## About this task
Exactly the line with "1019x683 pixels. Task: Click" and the lines that follow it, through the closing line of the entries, should be restated, with nothing left out or added.

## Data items
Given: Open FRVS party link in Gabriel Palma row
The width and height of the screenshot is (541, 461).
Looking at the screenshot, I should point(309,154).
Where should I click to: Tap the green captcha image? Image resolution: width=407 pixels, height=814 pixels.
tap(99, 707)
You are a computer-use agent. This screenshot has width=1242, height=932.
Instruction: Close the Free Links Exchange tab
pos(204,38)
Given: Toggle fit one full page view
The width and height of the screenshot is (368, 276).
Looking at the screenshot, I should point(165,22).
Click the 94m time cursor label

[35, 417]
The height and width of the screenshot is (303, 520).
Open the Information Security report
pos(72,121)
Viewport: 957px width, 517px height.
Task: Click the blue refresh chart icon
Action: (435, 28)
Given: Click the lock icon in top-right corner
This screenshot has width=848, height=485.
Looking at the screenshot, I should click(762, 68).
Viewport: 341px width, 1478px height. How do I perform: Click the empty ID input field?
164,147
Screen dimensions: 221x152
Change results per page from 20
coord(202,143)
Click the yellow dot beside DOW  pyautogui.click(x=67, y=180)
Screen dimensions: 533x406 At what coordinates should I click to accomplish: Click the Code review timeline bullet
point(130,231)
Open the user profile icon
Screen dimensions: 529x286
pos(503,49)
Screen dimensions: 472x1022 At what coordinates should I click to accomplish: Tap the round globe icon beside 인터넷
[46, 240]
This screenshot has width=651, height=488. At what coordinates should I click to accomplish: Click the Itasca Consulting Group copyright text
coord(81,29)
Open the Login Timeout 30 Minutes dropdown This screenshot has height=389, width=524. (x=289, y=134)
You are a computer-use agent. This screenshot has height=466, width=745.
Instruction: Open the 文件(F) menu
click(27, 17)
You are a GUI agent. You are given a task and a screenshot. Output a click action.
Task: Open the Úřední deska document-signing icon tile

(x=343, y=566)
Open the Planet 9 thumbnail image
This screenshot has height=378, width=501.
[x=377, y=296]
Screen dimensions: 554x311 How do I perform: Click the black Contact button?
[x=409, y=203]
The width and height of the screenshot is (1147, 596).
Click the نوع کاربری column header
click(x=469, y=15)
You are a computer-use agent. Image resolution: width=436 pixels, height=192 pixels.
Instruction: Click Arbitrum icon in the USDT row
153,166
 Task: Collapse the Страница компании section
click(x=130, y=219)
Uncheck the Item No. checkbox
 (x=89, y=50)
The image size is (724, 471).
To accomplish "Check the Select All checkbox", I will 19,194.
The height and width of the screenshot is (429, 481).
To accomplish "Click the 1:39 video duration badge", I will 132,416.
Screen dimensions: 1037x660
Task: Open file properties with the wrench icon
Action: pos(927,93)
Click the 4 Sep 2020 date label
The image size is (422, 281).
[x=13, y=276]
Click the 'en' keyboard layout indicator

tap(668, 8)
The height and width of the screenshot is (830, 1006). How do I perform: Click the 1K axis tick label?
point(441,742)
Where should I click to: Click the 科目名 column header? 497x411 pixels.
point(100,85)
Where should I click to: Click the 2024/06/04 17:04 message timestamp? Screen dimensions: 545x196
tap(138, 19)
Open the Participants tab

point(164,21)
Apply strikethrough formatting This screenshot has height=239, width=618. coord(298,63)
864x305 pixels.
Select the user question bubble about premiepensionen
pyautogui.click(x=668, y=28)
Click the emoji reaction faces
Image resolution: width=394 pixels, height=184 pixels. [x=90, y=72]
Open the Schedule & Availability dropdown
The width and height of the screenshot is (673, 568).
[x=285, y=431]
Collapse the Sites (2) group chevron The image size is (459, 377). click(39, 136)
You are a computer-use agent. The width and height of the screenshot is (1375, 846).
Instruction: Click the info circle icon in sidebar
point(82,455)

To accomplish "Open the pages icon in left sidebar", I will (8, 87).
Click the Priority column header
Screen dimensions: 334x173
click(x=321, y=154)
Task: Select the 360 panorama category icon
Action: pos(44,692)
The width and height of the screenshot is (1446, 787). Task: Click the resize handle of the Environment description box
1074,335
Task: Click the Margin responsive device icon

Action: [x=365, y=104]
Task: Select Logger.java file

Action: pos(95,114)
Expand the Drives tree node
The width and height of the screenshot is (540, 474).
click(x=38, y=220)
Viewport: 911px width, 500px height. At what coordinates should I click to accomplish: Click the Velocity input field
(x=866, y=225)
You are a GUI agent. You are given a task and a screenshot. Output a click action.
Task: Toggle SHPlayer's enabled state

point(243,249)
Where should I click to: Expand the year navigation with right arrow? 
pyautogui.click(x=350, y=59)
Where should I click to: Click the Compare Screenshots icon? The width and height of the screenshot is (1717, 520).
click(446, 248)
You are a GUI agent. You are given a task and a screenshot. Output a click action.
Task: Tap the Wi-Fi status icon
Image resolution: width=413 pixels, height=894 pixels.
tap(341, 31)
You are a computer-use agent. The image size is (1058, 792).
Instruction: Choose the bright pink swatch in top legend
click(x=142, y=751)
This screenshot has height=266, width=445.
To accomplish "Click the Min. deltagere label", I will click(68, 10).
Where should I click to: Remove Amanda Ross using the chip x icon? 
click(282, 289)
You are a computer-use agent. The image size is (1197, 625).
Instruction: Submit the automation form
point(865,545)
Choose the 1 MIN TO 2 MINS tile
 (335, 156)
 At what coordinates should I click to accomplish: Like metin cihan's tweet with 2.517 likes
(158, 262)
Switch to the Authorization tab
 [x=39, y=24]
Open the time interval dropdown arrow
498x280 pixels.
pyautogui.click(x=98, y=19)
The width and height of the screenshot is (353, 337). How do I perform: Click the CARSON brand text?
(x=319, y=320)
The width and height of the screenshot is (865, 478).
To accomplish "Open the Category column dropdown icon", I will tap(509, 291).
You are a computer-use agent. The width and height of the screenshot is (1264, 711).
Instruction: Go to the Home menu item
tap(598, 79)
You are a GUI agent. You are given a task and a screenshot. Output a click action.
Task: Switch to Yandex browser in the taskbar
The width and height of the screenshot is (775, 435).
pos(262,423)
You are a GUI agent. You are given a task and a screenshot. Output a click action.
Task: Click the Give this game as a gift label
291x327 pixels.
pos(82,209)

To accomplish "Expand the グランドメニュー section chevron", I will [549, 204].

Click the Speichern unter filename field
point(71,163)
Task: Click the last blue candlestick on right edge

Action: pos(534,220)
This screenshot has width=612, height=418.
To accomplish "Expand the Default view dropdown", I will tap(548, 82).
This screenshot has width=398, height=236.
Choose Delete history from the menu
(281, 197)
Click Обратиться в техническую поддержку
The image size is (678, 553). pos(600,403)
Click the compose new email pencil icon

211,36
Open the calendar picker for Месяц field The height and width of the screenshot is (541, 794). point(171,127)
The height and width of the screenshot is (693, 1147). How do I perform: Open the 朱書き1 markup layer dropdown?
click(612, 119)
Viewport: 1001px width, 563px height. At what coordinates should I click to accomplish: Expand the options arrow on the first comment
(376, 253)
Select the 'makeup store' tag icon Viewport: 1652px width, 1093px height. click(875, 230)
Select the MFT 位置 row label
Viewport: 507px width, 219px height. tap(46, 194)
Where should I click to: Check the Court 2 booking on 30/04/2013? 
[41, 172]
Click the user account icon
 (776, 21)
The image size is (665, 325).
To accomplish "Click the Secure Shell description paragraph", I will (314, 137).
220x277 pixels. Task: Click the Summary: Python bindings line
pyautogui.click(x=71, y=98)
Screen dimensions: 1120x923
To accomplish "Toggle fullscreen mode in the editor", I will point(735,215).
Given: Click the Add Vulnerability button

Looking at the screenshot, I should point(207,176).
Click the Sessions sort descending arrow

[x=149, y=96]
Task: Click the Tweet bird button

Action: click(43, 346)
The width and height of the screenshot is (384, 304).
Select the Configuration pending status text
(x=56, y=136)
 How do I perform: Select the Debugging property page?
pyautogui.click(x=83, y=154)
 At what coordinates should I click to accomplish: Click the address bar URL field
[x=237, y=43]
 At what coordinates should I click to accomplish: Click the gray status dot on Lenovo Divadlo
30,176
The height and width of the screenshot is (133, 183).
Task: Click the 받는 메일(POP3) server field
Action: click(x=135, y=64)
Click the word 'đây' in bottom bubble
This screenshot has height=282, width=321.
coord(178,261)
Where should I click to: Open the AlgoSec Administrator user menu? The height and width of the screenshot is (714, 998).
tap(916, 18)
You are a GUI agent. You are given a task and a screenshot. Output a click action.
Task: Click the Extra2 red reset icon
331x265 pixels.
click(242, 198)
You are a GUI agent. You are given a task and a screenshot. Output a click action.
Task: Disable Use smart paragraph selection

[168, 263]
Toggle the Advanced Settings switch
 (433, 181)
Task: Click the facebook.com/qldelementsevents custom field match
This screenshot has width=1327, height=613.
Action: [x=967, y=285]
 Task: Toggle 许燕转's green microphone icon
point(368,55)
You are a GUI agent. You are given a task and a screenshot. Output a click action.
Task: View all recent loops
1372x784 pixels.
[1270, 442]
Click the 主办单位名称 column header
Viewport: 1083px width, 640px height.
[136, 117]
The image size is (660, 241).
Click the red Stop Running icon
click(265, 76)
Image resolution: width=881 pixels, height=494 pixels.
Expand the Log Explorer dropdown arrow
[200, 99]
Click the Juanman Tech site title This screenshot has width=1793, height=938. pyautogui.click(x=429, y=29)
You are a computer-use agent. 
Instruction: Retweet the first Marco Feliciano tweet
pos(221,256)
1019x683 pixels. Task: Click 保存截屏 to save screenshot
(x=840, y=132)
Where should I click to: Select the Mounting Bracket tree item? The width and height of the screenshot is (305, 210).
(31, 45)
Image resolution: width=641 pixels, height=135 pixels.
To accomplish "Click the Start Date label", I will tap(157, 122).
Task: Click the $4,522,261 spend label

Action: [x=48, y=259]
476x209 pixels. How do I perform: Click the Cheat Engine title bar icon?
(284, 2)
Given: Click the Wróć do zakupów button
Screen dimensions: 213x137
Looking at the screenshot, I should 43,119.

## Expected answer
1019x683 pixels. Task: Click 保存截屏 to save screenshot
(x=840, y=132)
Where should I click to: Select the Mounting Bracket tree item? The width and height of the screenshot is (305, 210).
(31, 45)
Image resolution: width=641 pixels, height=135 pixels.
To accomplish "Click the Start Date label", I will tap(157, 122).
Task: Click the $4,522,261 spend label

Action: [x=48, y=259]
476x209 pixels. How do I perform: Click the Cheat Engine title bar icon?
(284, 2)
Given: Click the Wróć do zakupów button
Screen dimensions: 213x137
Looking at the screenshot, I should 43,119.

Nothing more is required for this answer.